Twelve percent of our interviewees have already responded to our two-year follow up survey.  Email answers came from New York, New Jersey, Florida, Michigan, Rhode Island and California.

On average, the 12 interviewees have been out of work for more than two years, and the majority of them remain unemployed or severely underemployed.

All 12 of these interviewees now have a lower standard of living than they did before they lost their job as a consequence of the Great Recession, and most of them do not expect to regain the financial health they had attained before they experienced joblessness.

One of the 12 has been able to return to a full-time job with benefits, although she is making two-thirds of her former salary.

One became an entrepreneur and founded her own company.

Three are working as independent contractors without benefits at a rate of pay 33 to 50 percent less than they earned previously.

Two are working at one or more part-time jobs without benefits.  They are earning a small fraction of their prior salaries.

One, who did return to work full-time after his initial job loss, decided to voluntarily retire, cut back on his spending and live on his savings and investments.

One, who receives Social Security, is still interviewing and seeking full-time employment.

Three are currently not employed for serious personal or familial health reasons.

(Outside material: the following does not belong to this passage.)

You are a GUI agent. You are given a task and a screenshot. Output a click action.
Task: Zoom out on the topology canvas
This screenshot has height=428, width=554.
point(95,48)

We asked our interviewees to comment on the American Dream in the follow up survey and here’s one response:

“You know, as a kid of the 60’s, the “American Dream” never resonated for me. If anything, the American Dream is defined for me by something Bill Clinton used to say about working hard and playing by the rules and getting ahead. I’ve worked hard, I’ve worked pretty much non stop since I was in my late teens (breaks for college and a few years as a stay at home mom). I played by the rules, paid my taxes, blah blah blah. I was a good employee, was appreciated for the work I did with support, praise and monetary reward and my lifestyle increased as my pay increased. I never cheated anyone to get ahead, never played games with other people’s lives (banks and sub-prime mortgage-backed securities – I’m pointing at you!) and still I was whacked upside the head. I’m so lucky to have suffered as little from my jobless experience as I did, but I pay constant attention to jobless rates and news, knowing that I still have friends that haven’t been able to turn it around. The American Dream should be that we all have the right and the chance to get ahead by working hard and playing by the rules.”